## EXERCISE GOAL
Take the lines below beginning at the line that has "Shoes (1626, 103)" and stopping after the line that has "Men (1230, 103)", and print them exactly as they are, with no other lines.

## RECORDED DATA
※ ※ ※
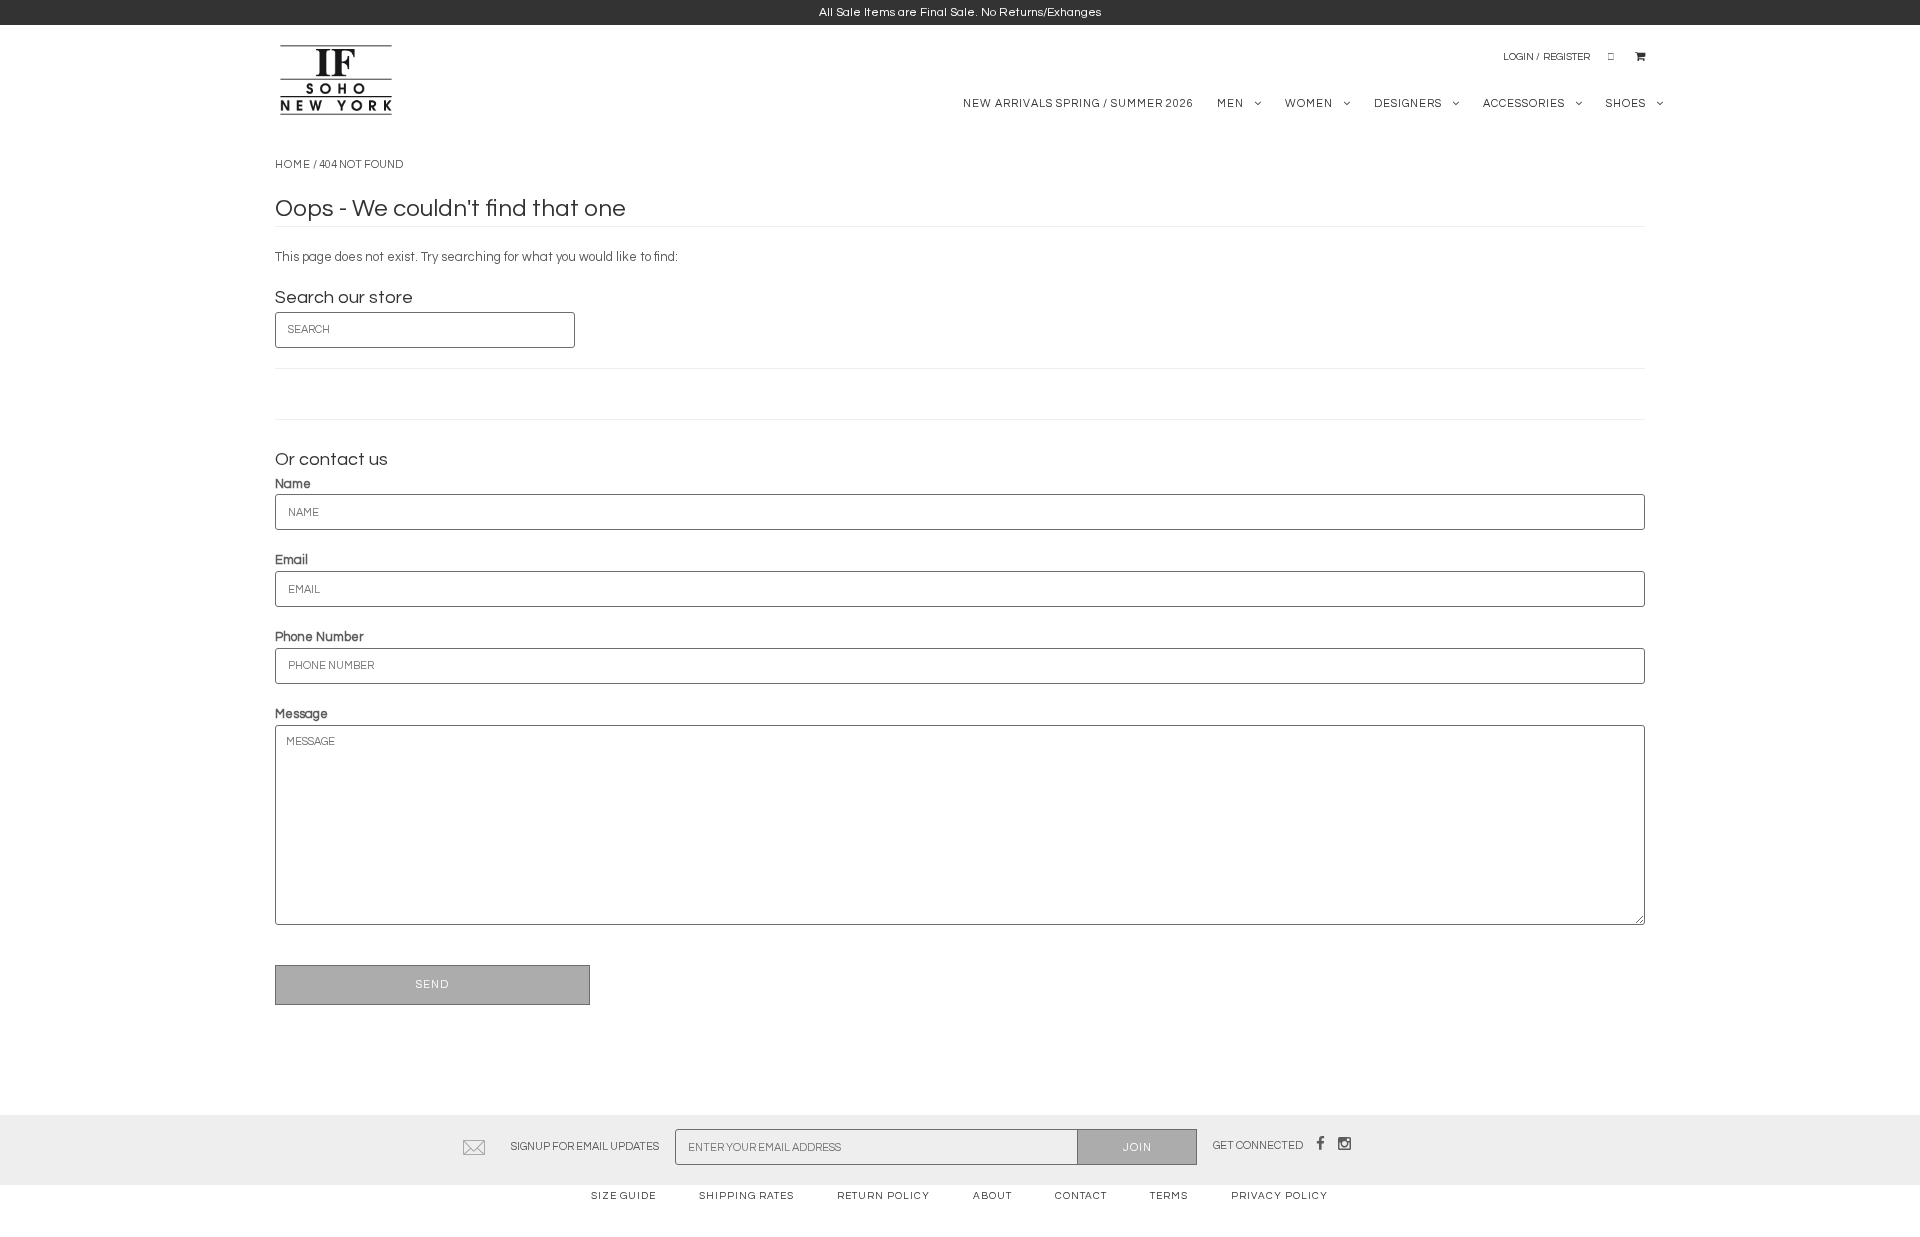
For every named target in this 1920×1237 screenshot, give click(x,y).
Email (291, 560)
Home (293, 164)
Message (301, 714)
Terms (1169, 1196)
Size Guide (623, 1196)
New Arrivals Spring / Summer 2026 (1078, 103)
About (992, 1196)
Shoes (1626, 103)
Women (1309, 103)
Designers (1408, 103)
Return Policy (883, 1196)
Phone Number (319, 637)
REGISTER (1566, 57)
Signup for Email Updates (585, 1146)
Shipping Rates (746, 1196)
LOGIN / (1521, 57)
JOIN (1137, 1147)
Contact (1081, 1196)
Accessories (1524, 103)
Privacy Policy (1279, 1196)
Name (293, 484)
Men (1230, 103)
※ ※ ※
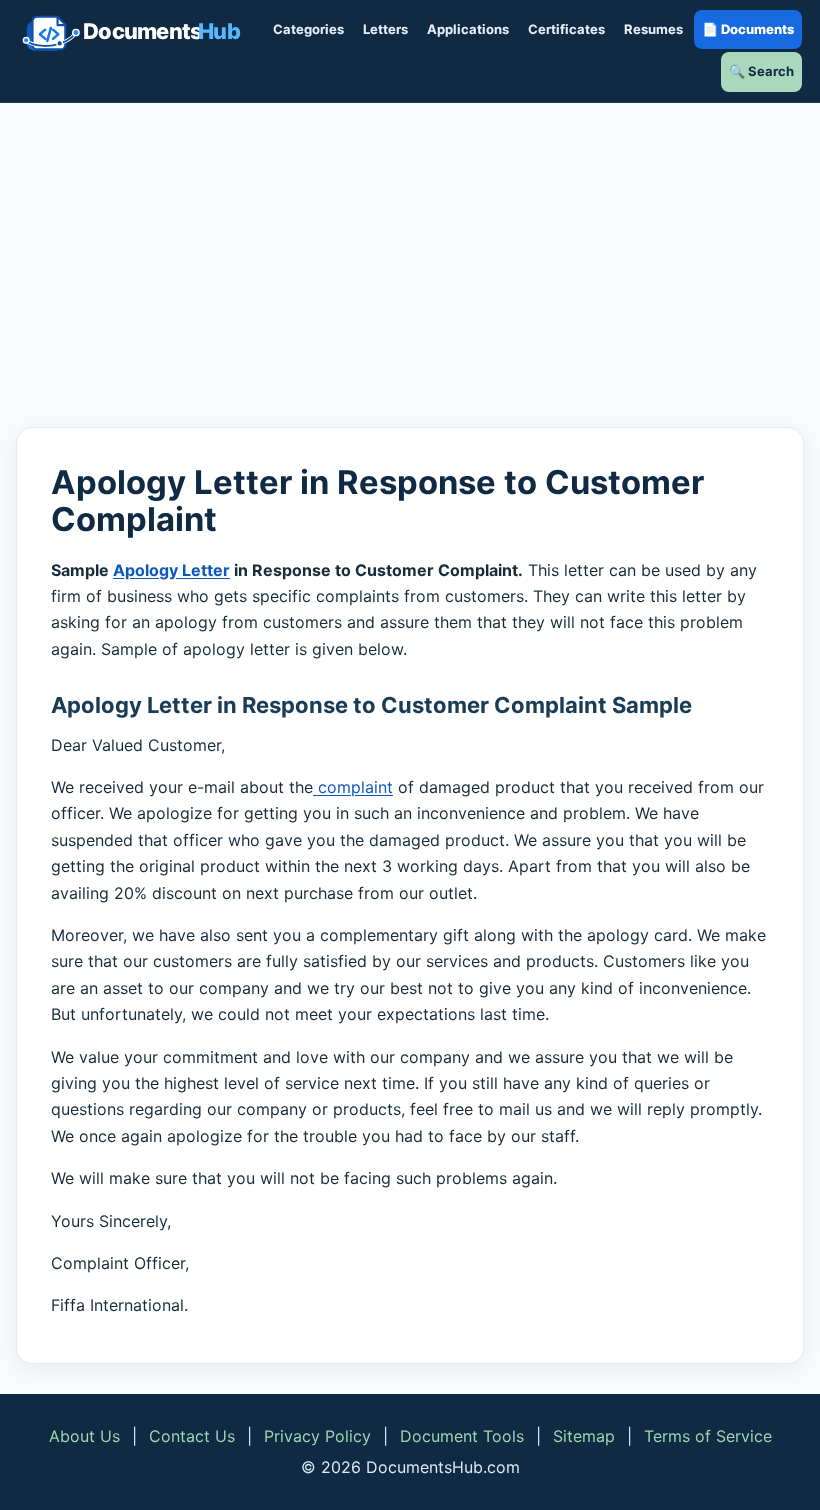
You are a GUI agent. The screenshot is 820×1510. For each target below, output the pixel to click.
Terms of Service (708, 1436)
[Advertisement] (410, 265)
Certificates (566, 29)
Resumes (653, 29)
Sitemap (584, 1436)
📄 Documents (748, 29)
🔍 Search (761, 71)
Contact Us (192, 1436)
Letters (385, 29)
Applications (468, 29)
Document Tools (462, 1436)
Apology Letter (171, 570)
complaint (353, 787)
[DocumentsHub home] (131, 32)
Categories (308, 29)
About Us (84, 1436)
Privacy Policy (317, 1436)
※ ※ ※
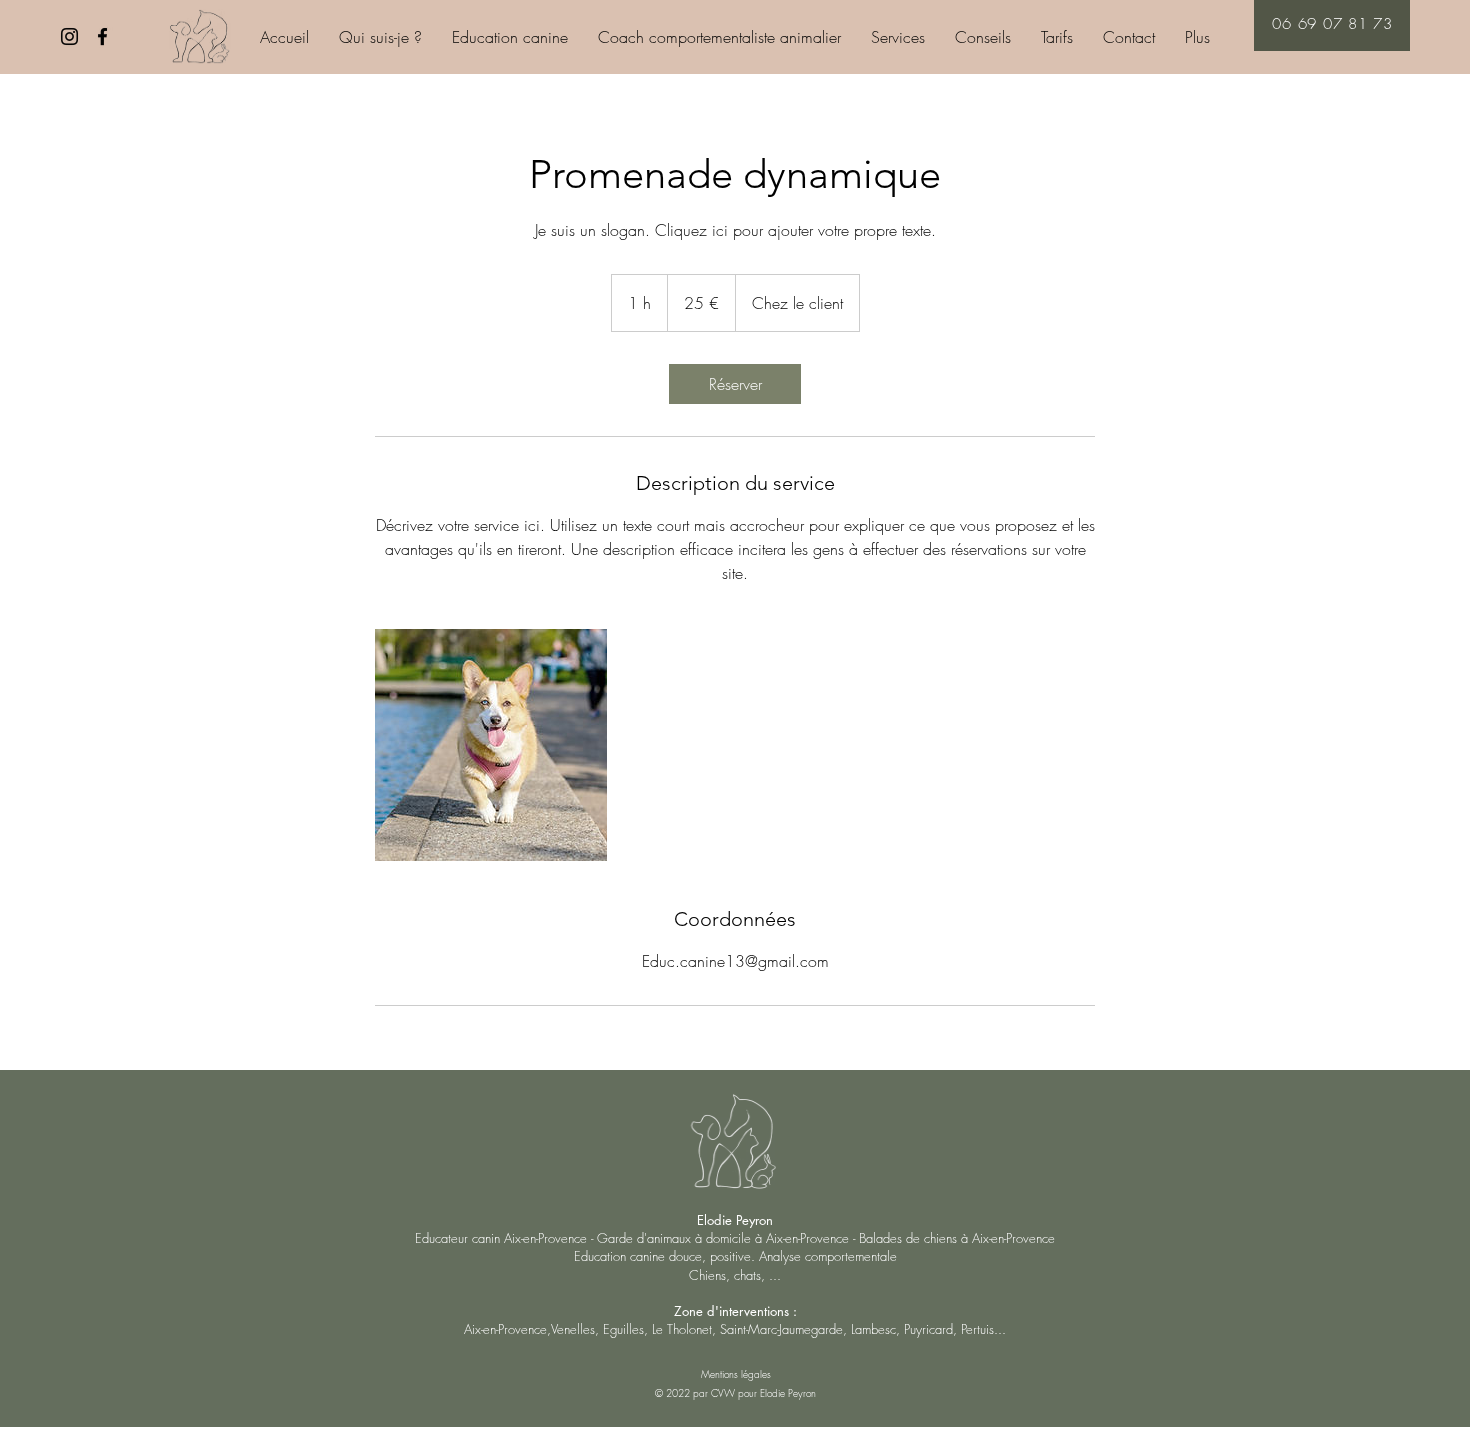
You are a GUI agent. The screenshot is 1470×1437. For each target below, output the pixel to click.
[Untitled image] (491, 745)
※ ※ ※
## OUTPUT FOR THIS TASK
Shoes (1626, 103)
Women (1309, 103)
Designers (1408, 103)
Return Policy (883, 1196)
Phone Number (319, 637)
REGISTER (1566, 57)
Signup for Email Updates (585, 1146)
Shipping Rates (746, 1196)
LOGIN / (1521, 57)
JOIN (1137, 1147)
Contact (1081, 1196)
Accessories (1524, 103)
Privacy Policy (1279, 1196)
Name (293, 484)
Men (1230, 103)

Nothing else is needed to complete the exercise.